# [Task description]
Give back the full listing that follows exactly as it reads.

╔══

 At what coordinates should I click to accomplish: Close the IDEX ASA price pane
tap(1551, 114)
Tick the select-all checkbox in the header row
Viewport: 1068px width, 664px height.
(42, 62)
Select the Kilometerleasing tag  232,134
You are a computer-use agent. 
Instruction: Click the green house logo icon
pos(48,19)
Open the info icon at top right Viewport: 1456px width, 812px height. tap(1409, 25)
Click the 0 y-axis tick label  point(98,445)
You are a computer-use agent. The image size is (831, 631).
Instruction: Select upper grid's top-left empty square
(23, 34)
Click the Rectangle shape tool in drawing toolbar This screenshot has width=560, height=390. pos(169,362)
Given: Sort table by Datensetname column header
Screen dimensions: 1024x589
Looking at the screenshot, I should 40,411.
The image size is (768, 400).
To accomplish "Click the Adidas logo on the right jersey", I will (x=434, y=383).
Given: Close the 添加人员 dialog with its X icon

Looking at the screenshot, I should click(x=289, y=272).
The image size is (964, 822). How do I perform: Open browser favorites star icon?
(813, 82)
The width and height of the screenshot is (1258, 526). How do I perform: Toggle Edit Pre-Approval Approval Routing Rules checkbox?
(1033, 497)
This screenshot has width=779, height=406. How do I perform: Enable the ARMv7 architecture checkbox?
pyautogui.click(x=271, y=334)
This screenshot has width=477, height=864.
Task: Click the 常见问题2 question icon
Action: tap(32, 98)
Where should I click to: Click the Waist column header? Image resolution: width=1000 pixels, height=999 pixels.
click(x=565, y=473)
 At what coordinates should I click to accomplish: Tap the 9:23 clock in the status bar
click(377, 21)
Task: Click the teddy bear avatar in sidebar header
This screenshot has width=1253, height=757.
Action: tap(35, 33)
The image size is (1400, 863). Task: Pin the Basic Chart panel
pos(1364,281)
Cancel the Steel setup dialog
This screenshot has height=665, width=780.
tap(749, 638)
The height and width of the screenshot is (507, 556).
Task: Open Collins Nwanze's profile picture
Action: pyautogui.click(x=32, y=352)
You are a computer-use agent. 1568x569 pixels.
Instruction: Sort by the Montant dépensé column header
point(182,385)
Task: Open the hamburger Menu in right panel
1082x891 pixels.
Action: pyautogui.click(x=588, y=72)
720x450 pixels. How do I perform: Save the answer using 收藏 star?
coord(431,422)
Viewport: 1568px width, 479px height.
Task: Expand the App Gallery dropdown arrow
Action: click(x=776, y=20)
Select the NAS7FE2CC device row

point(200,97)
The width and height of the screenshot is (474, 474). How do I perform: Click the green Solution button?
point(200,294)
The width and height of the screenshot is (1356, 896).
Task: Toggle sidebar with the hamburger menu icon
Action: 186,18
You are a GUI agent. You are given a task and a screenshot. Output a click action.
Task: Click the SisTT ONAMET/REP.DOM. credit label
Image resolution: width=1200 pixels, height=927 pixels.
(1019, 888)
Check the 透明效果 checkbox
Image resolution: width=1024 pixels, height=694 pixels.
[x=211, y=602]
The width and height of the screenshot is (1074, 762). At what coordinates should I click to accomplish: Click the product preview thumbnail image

╚══

# [Task result]
 At what coordinates should I click to accomplish: Close the IDEX ASA price pane
tap(1551, 114)
Tick the select-all checkbox in the header row
Viewport: 1068px width, 664px height.
(42, 62)
Select the Kilometerleasing tag  232,134
You are a computer-use agent. 
Instruction: Click the green house logo icon
pos(48,19)
Open the info icon at top right Viewport: 1456px width, 812px height. tap(1409, 25)
Click the 0 y-axis tick label  point(98,445)
You are a computer-use agent. The image size is (831, 631).
Instruction: Select upper grid's top-left empty square
(23, 34)
Click the Rectangle shape tool in drawing toolbar This screenshot has width=560, height=390. pos(169,362)
Given: Sort table by Datensetname column header
Screen dimensions: 1024x589
Looking at the screenshot, I should 40,411.
The image size is (768, 400).
To accomplish "Click the Adidas logo on the right jersey", I will (x=434, y=383).
Given: Close the 添加人员 dialog with its X icon

Looking at the screenshot, I should click(x=289, y=272).
The image size is (964, 822). How do I perform: Open browser favorites star icon?
(813, 82)
The width and height of the screenshot is (1258, 526). How do I perform: Toggle Edit Pre-Approval Approval Routing Rules checkbox?
(1033, 497)
This screenshot has width=779, height=406. How do I perform: Enable the ARMv7 architecture checkbox?
pyautogui.click(x=271, y=334)
This screenshot has width=477, height=864.
Task: Click the 常见问题2 question icon
Action: tap(32, 98)
Where should I click to: Click the Waist column header? Image resolution: width=1000 pixels, height=999 pixels.
click(x=565, y=473)
 At what coordinates should I click to accomplish: Tap the 9:23 clock in the status bar
click(377, 21)
Task: Click the teddy bear avatar in sidebar header
This screenshot has width=1253, height=757.
Action: tap(35, 33)
The image size is (1400, 863). Task: Pin the Basic Chart panel
pos(1364,281)
Cancel the Steel setup dialog
This screenshot has height=665, width=780.
tap(749, 638)
The height and width of the screenshot is (507, 556).
Task: Open Collins Nwanze's profile picture
Action: pyautogui.click(x=32, y=352)
You are a computer-use agent. 1568x569 pixels.
Instruction: Sort by the Montant dépensé column header
point(182,385)
Task: Open the hamburger Menu in right panel
1082x891 pixels.
Action: pyautogui.click(x=588, y=72)
720x450 pixels. How do I perform: Save the answer using 收藏 star?
coord(431,422)
Viewport: 1568px width, 479px height.
Task: Expand the App Gallery dropdown arrow
Action: click(x=776, y=20)
Select the NAS7FE2CC device row

point(200,97)
The width and height of the screenshot is (474, 474). How do I perform: Click the green Solution button?
point(200,294)
The width and height of the screenshot is (1356, 896).
Task: Toggle sidebar with the hamburger menu icon
Action: 186,18
You are a GUI agent. You are given a task and a screenshot. Output a click action.
Task: Click the SisTT ONAMET/REP.DOM. credit label
Image resolution: width=1200 pixels, height=927 pixels.
(1019, 888)
Check the 透明效果 checkbox
Image resolution: width=1024 pixels, height=694 pixels.
[x=211, y=602]
The width and height of the screenshot is (1074, 762). At what coordinates should I click to accomplish: Click the product preview thumbnail image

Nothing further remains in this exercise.